------ AVAILABLE RECORDS ------

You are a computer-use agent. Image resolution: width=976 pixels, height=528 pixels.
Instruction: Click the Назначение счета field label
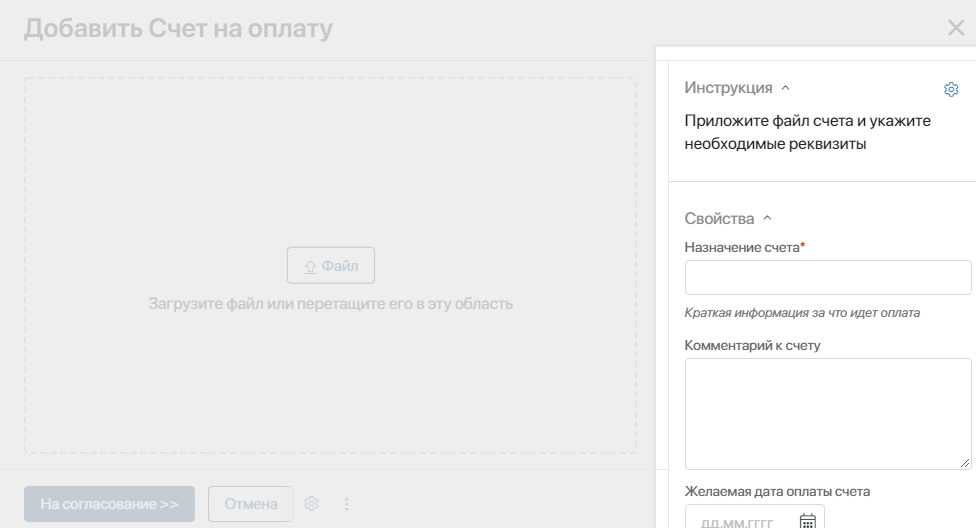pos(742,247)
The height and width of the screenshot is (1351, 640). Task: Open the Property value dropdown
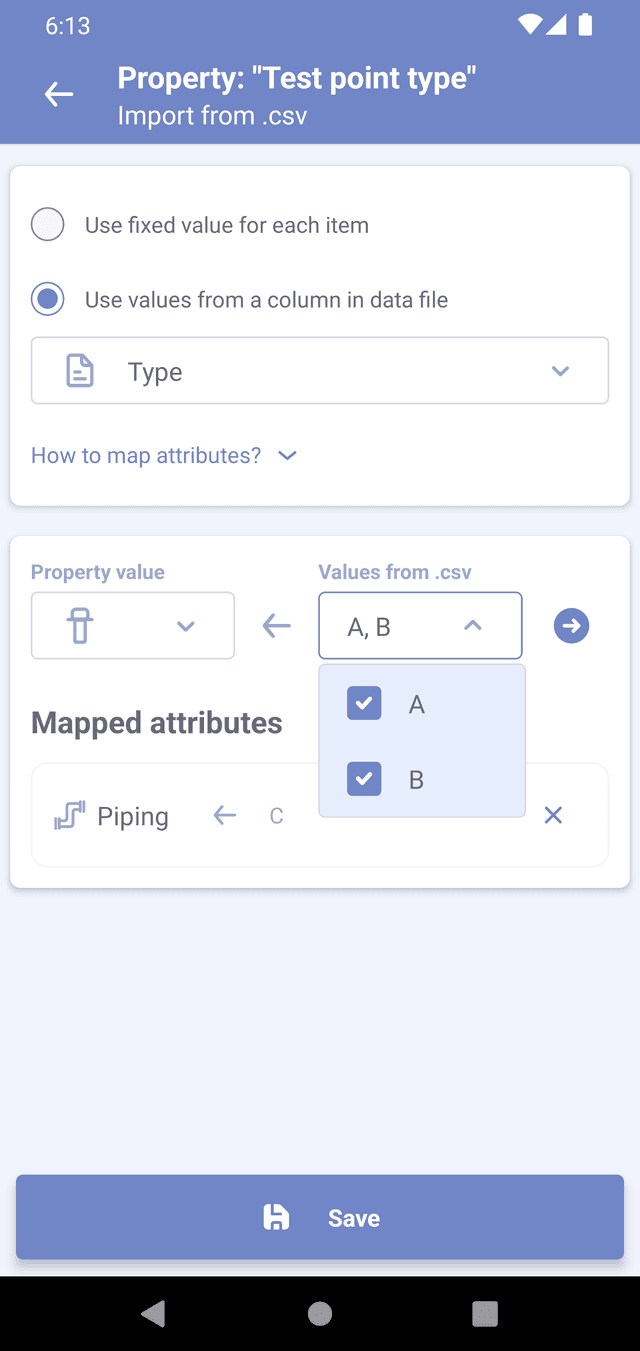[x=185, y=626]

------

What is needed is an exact copy of every entry, minus the images.

▶ [RESPONSE FOR THIS EXERCISE]:
You are a computer-use agent. Image resolution: width=976 pixels, height=528 pixels.
Instruction: Click the Назначение счета field label
pos(742,247)
The height and width of the screenshot is (1351, 640). Task: Open the Property value dropdown
[x=185, y=626]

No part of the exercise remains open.